Satellite TV's coming to the minivan

Seat-back TVs in a Jaguar.

KAI RYSSDAL: This next item may or may not be just the accessory you've been dreaming about for your next car. It probably won't be the thing that saves Detroit. But satellite television's coming to the minivan.

Chrysler announced today it's made a deal with Sirius to offer kid-friendly channels, like Disney and Nickelodeon, on some of its 2008 models.

If you're remembering right about now that Chrysler's in some pretty deep financial trouble, and that Sirius is trying to team up with that other satellite radio outfit XM to cut costs, then you're probably also wondering why two struggling companies would be making a deal like this.
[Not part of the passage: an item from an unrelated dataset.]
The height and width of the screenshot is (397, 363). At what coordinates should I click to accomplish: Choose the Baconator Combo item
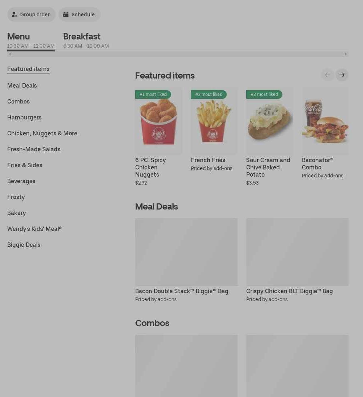(x=325, y=133)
Helen Palmer at WGBH in Boston has the story.


HELEN PALMER: As Chrysler sees it, this is straightforward product enhancement.
MICHAEL KANE: We've been the leader in the minivan market since we started it 20 years ago. And our intent is basically to please customers.

Chrysler's Michael Kane says providing Nickelodeon and the Cartoon Network will keep the kids quiet — and it's what minivan-driving soccer moms want. And people who know cars think it's a great strategy.
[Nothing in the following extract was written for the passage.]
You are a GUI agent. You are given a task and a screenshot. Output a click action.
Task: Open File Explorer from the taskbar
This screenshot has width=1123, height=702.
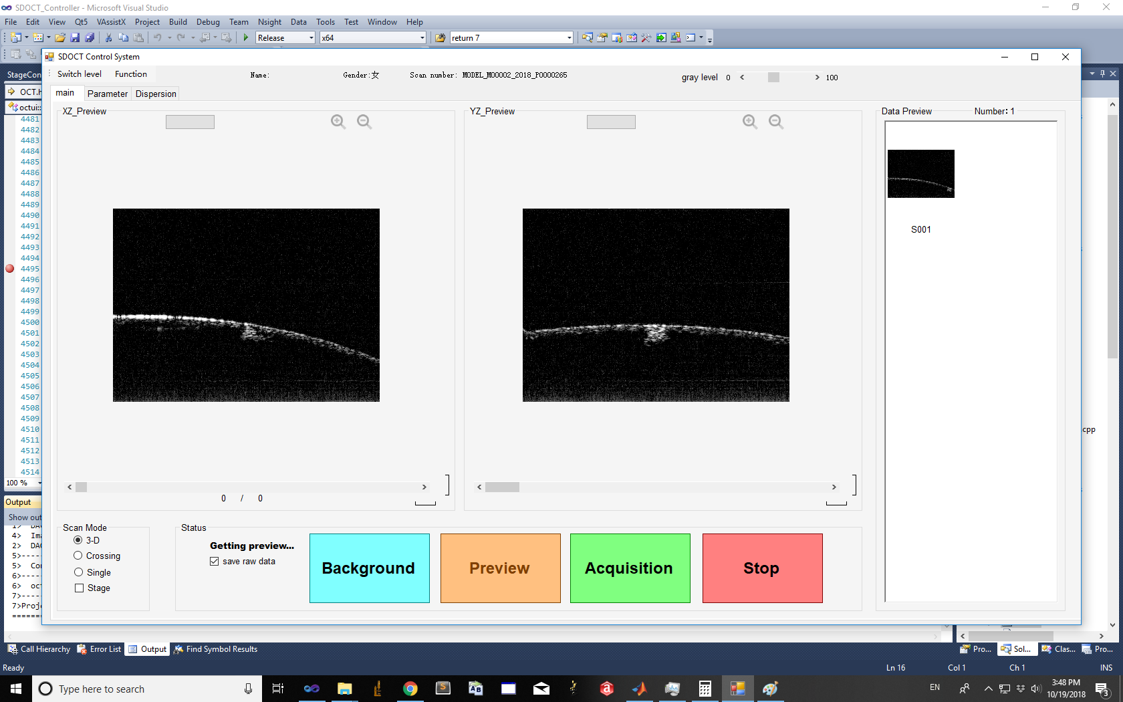coord(344,689)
Paul Eisenstein edits an online magazine, TheCarConnection.com.

KANE: It's a very smart move by a company that knows its market. I think that it's gonna play out very successfully for them.

Media watchers also call this a step forward.
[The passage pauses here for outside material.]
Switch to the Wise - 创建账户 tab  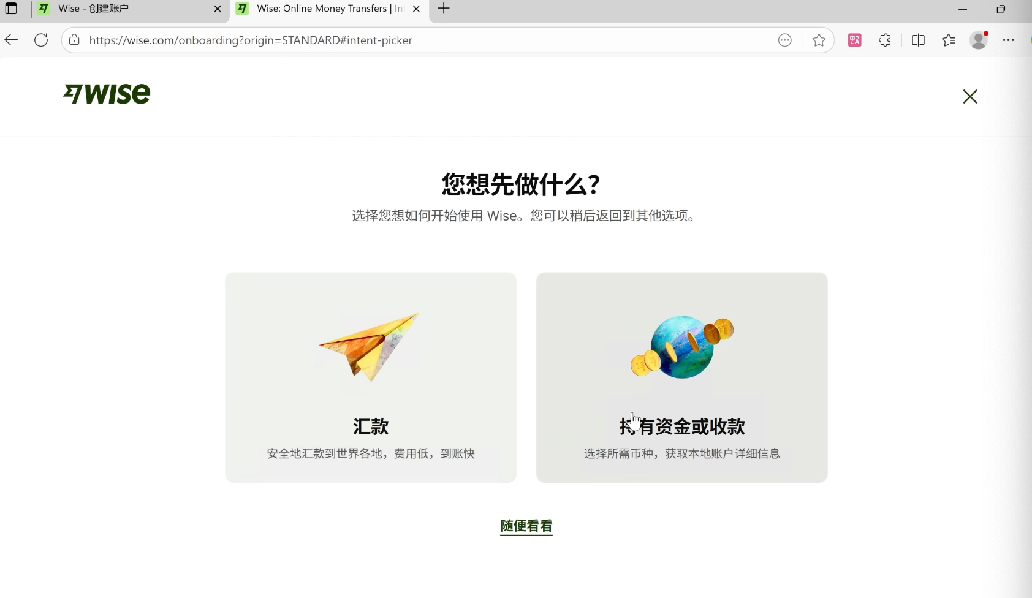pyautogui.click(x=123, y=9)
John Carroll teaches mass communication at Boston University. He says portable media's big business.

JOHN CARROLL: I think what Sirius is looking to do here is to provide something that's a value-added feature, reach a potential new market. And also, perhaps as a hedge against the possibility that this merger with XM will not go through.

XM is the other satellite radio company. Sirius says there's enough bandwidth to provide three family TV channels to Chrysler — they have an exclusive deal with the company. The whole package will add $470 to the price of a new minivan. After the first year, it'll cost $19.95 a month. Which is probably a small price to pay for peace in the back seat.

Paul Eisenstein thinks this innovation will spread across the fleet — even to luxury cars.

EISENSTEIN: There's a lot of people who get chauffeured around that would love to have television in the back, if nothing else so that they can watch the stock market reports.

The rest of you can listen to Marketplace.

In Boston, this is Helen Palmer for Marketplace.